What you should do:
Turn the rows below into a JSON list of strings, with each line as its own string and blank lines omitted.

Exercise input:
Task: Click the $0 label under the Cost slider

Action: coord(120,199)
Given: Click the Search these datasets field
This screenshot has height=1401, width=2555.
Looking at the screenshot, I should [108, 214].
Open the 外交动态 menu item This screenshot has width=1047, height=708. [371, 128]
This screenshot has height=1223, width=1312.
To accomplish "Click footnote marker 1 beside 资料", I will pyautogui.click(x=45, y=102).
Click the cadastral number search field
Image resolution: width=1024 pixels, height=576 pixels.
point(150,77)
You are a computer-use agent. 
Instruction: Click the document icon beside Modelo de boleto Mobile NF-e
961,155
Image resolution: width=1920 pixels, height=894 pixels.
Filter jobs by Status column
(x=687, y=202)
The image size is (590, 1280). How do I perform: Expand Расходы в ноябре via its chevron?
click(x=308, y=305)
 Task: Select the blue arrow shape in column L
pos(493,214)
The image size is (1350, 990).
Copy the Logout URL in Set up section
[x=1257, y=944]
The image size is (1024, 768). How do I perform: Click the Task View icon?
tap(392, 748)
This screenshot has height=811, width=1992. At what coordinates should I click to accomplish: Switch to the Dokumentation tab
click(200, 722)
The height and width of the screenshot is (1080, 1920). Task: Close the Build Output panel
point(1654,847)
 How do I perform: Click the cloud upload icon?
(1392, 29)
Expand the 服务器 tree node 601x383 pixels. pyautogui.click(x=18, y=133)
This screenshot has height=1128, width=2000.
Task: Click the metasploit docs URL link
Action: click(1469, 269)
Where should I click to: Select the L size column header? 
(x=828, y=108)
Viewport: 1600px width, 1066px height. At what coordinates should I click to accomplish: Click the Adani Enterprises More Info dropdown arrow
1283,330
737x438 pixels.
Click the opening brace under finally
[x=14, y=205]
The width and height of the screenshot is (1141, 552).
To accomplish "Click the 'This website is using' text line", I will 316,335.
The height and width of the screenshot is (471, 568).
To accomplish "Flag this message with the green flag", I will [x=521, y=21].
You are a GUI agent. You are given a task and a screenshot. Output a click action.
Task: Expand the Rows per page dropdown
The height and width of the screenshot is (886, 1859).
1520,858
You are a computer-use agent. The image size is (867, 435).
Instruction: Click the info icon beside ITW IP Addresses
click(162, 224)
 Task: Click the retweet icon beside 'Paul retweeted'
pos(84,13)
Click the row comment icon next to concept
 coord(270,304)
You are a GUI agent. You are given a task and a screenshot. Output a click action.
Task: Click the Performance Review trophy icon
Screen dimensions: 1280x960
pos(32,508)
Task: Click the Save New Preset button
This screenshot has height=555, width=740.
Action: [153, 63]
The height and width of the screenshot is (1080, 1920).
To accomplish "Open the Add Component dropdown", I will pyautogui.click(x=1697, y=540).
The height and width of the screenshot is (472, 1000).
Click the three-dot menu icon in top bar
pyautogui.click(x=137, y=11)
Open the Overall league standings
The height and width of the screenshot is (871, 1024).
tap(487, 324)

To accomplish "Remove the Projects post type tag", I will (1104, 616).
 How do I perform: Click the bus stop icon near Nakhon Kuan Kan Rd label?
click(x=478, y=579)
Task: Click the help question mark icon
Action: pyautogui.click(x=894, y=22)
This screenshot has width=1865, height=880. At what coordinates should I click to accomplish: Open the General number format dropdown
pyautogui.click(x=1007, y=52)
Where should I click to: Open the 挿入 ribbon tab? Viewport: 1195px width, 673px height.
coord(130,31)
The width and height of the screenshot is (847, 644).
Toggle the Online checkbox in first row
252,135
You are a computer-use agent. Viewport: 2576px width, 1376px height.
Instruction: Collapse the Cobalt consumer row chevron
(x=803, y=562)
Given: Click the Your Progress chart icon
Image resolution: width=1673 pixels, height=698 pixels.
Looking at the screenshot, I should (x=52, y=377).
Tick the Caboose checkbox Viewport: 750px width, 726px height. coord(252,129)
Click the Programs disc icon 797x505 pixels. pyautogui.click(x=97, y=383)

Response to the task:
[
  "Task: Click the $0 label under the Cost slider",
  "Action: coord(120,199)",
  "Given: Click the Search these datasets field",
  "This screenshot has height=1401, width=2555.",
  "Looking at the screenshot, I should [108, 214].",
  "Open the 外交动态 menu item This screenshot has width=1047, height=708. [371, 128]",
  "This screenshot has height=1223, width=1312.",
  "To accomplish \"Click footnote marker 1 beside 资料\", I will pyautogui.click(x=45, y=102).",
  "Click the cadastral number search field",
  "Image resolution: width=1024 pixels, height=576 pixels.",
  "point(150,77)",
  "You are a computer-use agent. ",
  "Instruction: Click the document icon beside Modelo de boleto Mobile NF-e",
  "961,155",
  "Image resolution: width=1920 pixels, height=894 pixels.",
  "Filter jobs by Status column",
  "(x=687, y=202)",
  "The image size is (590, 1280). How do I perform: Expand Расходы в ноябре via its chevron?",
  "click(x=308, y=305)",
  " Task: Select the blue arrow shape in column L",
  "pos(493,214)",
  "The image size is (1350, 990).",
  "Copy the Logout URL in Set up section",
  "[x=1257, y=944]",
  "The image size is (1024, 768). How do I perform: Click the Task View icon?",
  "tap(392, 748)",
  "This screenshot has height=811, width=1992. At what coordinates should I click to accomplish: Switch to the Dokumentation tab",
  "click(200, 722)",
  "The height and width of the screenshot is (1080, 1920). Task: Close the Build Output panel",
  "point(1654,847)",
  " How do I perform: Click the cloud upload icon?",
  "(1392, 29)",
  "Expand the 服务器 tree node 601x383 pixels. pyautogui.click(x=18, y=133)",
  "This screenshot has height=1128, width=2000.",
  "Task: Click the metasploit docs URL link",
  "Action: click(1469, 269)",
  "Where should I click to: Select the L size column header? ",
  "(x=828, y=108)",
  "Viewport: 1600px width, 1066px height. At what coordinates should I click to accomplish: Click the Adani Enterprises More Info dropdown arrow",
  "1283,330",
  "737x438 pixels.",
  "Click the opening brace under finally",
  "[x=14, y=205]",
  "The width and height of the screenshot is (1141, 552).",
  "To accomplish \"Click the 'This website is using' text line\", I will 316,335.",
  "The height and width of the screenshot is (471, 568).",
  "To accomplish \"Flag this message with the green flag\", I will [x=521, y=21].",
  "You are a GUI agent. You are given a task and a screenshot. Output a click action.",
  "Task: Expand the Rows per page dropdown",
  "The height and width of the screenshot is (886, 1859).",
  "1520,858",
  "You are a computer-use agent. The image size is (867, 435).",
  "Instruction: Click the info icon beside ITW IP Addresses",
  "click(162, 224)",
  " Task: Click the retweet icon beside 'Paul retweeted'",
  "pos(84,13)",
  "Click the row comment icon next to concept",
  " coord(270,304)",
  "You are a GUI agent. You are given a task and a screenshot. Output a click action.",
  "Task: Click the Performance Review trophy icon",
  "Screen dimensions: 1280x960",
  "pos(32,508)",
  "Task: Click the Save New Preset button",
  "This screenshot has height=555, width=740.",
  "Action: [153, 63]",
  "The height and width of the screenshot is (1080, 1920).",
  "To accomplish \"Open the Add Component dropdown\", I will pyautogui.click(x=1697, y=540).",
  "The height and width of the screenshot is (472, 1000).",
  "Click the three-dot menu icon in top bar",
  "pyautogui.click(x=137, y=11)",
  "Open the Overall league standings",
  "The height and width of the screenshot is (871, 1024).",
  "tap(487, 324)",
  "To accomplish \"Remove the Projects post type tag\", I will (1104, 616).",
  " How do I perform: Click the bus stop icon near Nakhon Kuan Kan Rd label?",
  "click(x=478, y=579)",
  "Task: Click the help question mark icon",
  "Action: pyautogui.click(x=894, y=22)",
  "This screenshot has width=1865, height=880. At what coordinates should I click to accomplish: Open the General number format dropdown",
  "pyautogui.click(x=1007, y=52)",
  "Where should I click to: Open the 挿入 ribbon tab? Viewport: 1195px width, 673px height.",
  "coord(130,31)",
  "The width and height of the screenshot is (847, 644).",
  "Toggle the Online checkbox in first row",
  "252,135",
  "You are a computer-use agent. Viewport: 2576px width, 1376px height.",
  "Instruction: Collapse the Cobalt consumer row chevron",
  "(x=803, y=562)",
  "Given: Click the Your Progress chart icon",
  "Image resolution: width=1673 pixels, height=698 pixels.",
  "Looking at the screenshot, I should (x=52, y=377).",
  "Tick the Caboose checkbox Viewport: 750px width, 726px height. coord(252,129)",
  "Click the Programs disc icon 797x505 pixels. pyautogui.click(x=97, y=383)"
]